====== Supplied material ======
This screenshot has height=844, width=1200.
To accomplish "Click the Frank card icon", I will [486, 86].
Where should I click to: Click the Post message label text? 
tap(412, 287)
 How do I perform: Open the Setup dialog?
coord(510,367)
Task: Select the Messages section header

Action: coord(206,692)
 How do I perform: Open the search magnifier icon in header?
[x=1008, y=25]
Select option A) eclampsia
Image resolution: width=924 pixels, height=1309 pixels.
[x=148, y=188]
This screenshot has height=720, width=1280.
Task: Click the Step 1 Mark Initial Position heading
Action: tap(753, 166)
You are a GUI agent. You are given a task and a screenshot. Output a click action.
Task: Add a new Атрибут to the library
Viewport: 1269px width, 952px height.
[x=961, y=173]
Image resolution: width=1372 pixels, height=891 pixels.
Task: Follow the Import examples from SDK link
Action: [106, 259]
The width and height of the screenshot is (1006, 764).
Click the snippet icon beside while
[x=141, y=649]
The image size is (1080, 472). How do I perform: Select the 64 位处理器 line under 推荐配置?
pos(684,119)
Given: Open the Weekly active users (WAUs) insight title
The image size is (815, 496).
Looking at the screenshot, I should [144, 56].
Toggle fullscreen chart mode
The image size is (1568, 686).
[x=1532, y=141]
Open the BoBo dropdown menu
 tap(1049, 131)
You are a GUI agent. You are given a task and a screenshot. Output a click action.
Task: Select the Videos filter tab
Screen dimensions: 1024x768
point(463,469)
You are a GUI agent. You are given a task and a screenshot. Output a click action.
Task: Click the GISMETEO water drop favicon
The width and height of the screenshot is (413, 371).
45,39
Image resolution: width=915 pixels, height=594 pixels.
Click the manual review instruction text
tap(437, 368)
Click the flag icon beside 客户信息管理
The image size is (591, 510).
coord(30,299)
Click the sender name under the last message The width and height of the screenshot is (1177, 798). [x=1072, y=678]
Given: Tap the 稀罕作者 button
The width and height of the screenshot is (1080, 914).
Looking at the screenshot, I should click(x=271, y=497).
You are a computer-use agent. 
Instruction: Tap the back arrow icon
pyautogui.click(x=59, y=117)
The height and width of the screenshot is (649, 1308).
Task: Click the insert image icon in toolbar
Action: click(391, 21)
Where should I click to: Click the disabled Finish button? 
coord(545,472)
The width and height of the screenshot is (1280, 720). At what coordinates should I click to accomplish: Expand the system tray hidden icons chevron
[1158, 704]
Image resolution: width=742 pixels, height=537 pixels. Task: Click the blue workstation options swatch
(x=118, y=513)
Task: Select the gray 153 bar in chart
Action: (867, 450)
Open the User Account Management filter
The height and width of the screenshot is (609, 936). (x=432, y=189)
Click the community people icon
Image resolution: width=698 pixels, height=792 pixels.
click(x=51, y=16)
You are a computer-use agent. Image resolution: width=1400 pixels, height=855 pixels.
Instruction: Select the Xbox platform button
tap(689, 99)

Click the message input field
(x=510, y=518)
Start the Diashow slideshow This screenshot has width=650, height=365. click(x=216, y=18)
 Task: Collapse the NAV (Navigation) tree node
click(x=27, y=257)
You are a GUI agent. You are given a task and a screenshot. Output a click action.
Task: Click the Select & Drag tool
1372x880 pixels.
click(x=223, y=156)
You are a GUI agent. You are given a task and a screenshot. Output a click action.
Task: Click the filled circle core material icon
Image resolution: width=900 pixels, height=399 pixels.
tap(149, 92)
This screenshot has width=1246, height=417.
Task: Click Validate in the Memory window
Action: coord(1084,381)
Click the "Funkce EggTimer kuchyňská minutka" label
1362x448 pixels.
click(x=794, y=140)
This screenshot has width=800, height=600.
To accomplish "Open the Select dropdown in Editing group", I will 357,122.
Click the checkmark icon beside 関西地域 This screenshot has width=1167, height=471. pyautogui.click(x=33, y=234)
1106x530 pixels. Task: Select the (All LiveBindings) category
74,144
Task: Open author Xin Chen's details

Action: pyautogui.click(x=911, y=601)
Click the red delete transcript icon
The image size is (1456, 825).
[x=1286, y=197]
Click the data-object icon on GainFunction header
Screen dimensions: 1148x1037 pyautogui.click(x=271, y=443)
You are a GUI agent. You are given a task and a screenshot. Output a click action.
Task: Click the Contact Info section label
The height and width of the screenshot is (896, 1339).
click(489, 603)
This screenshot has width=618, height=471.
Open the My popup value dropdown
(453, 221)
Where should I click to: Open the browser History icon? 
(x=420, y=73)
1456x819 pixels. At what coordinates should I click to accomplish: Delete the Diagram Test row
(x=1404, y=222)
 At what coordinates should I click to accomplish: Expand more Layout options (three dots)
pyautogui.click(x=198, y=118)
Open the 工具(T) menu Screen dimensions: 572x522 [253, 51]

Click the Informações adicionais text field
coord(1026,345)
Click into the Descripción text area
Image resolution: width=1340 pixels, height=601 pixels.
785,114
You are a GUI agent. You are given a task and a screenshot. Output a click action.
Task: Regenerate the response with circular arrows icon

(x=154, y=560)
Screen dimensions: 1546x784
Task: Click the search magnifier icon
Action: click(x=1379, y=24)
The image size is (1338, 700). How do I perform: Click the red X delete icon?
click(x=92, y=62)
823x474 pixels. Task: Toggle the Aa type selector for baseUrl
======
#### [Goal]
Change "GUI agent" to "GUI assistant" everywhere in the rows above, and write out all the rows again with nothing else altered.

#### [The result]
This screenshot has height=844, width=1200.
To accomplish "Click the Frank card icon", I will [486, 86].
Where should I click to: Click the Post message label text? 
tap(412, 287)
 How do I perform: Open the Setup dialog?
coord(510,367)
Task: Select the Messages section header

Action: coord(206,692)
 How do I perform: Open the search magnifier icon in header?
[x=1008, y=25]
Select option A) eclampsia
Image resolution: width=924 pixels, height=1309 pixels.
[x=148, y=188]
This screenshot has height=720, width=1280.
Task: Click the Step 1 Mark Initial Position heading
Action: tap(753, 166)
You are a GUI assistant. You are given a task and a screenshot. Output a click action.
Task: Add a new Атрибут to the library
Viewport: 1269px width, 952px height.
[x=961, y=173]
Image resolution: width=1372 pixels, height=891 pixels.
Task: Follow the Import examples from SDK link
Action: [106, 259]
The width and height of the screenshot is (1006, 764).
Click the snippet icon beside while
[x=141, y=649]
The image size is (1080, 472). How do I perform: Select the 64 位处理器 line under 推荐配置?
pos(684,119)
Given: Open the Weekly active users (WAUs) insight title
The image size is (815, 496).
Looking at the screenshot, I should [144, 56].
Toggle fullscreen chart mode
The image size is (1568, 686).
[x=1532, y=141]
Open the BoBo dropdown menu
 tap(1049, 131)
You are a GUI assistant. You are given a task and a screenshot. Output a click action.
Task: Select the Videos filter tab
Screen dimensions: 1024x768
point(463,469)
You are a GUI assistant. You are given a task and a screenshot. Output a click action.
Task: Click the GISMETEO water drop favicon
The width and height of the screenshot is (413, 371).
45,39
Image resolution: width=915 pixels, height=594 pixels.
Click the manual review instruction text
tap(437, 368)
Click the flag icon beside 客户信息管理
The image size is (591, 510).
coord(30,299)
Click the sender name under the last message The width and height of the screenshot is (1177, 798). [x=1072, y=678]
Given: Tap the 稀罕作者 button
The width and height of the screenshot is (1080, 914).
Looking at the screenshot, I should click(x=271, y=497).
You are a computer-use agent. 
Instruction: Tap the back arrow icon
pyautogui.click(x=59, y=117)
The height and width of the screenshot is (649, 1308).
Task: Click the insert image icon in toolbar
Action: click(391, 21)
Where should I click to: Click the disabled Finish button? 
coord(545,472)
The width and height of the screenshot is (1280, 720). At what coordinates should I click to accomplish: Expand the system tray hidden icons chevron
[1158, 704]
Image resolution: width=742 pixels, height=537 pixels. Task: Click the blue workstation options swatch
(x=118, y=513)
Task: Select the gray 153 bar in chart
Action: (867, 450)
Open the User Account Management filter
The height and width of the screenshot is (609, 936). (x=432, y=189)
Click the community people icon
Image resolution: width=698 pixels, height=792 pixels.
click(x=51, y=16)
You are a computer-use agent. Image resolution: width=1400 pixels, height=855 pixels.
Instruction: Select the Xbox platform button
tap(689, 99)

Click the message input field
(x=510, y=518)
Start the Diashow slideshow This screenshot has width=650, height=365. click(x=216, y=18)
 Task: Collapse the NAV (Navigation) tree node
click(x=27, y=257)
You are a GUI assistant. You are given a task and a screenshot. Output a click action.
Task: Click the Select & Drag tool
1372x880 pixels.
click(x=223, y=156)
You are a GUI assistant. You are given a task and a screenshot. Output a click action.
Task: Click the filled circle core material icon
Image resolution: width=900 pixels, height=399 pixels.
tap(149, 92)
This screenshot has width=1246, height=417.
Task: Click Validate in the Memory window
Action: coord(1084,381)
Click the "Funkce EggTimer kuchyňská minutka" label
1362x448 pixels.
click(x=794, y=140)
This screenshot has width=800, height=600.
To accomplish "Open the Select dropdown in Editing group", I will 357,122.
Click the checkmark icon beside 関西地域 This screenshot has width=1167, height=471. pyautogui.click(x=33, y=234)
1106x530 pixels. Task: Select the (All LiveBindings) category
74,144
Task: Open author Xin Chen's details

Action: pyautogui.click(x=911, y=601)
Click the red delete transcript icon
The image size is (1456, 825).
[x=1286, y=197]
Click the data-object icon on GainFunction header
Screen dimensions: 1148x1037 pyautogui.click(x=271, y=443)
You are a GUI assistant. You are given a task and a screenshot. Output a click action.
Task: Click the Contact Info section label
The height and width of the screenshot is (896, 1339).
click(489, 603)
This screenshot has width=618, height=471.
Open the My popup value dropdown
(453, 221)
Where should I click to: Open the browser History icon? 
(x=420, y=73)
1456x819 pixels. At what coordinates should I click to accomplish: Delete the Diagram Test row
(x=1404, y=222)
 At what coordinates should I click to accomplish: Expand more Layout options (three dots)
pyautogui.click(x=198, y=118)
Open the 工具(T) menu Screen dimensions: 572x522 [253, 51]

Click the Informações adicionais text field
coord(1026,345)
Click into the Descripción text area
Image resolution: width=1340 pixels, height=601 pixels.
785,114
You are a GUI assistant. You are given a task and a screenshot. Output a click action.
Task: Regenerate the response with circular arrows icon

(x=154, y=560)
Screen dimensions: 1546x784
Task: Click the search magnifier icon
Action: click(x=1379, y=24)
The image size is (1338, 700). How do I perform: Click the red X delete icon?
click(x=92, y=62)
823x474 pixels. Task: Toggle the Aa type selector for baseUrl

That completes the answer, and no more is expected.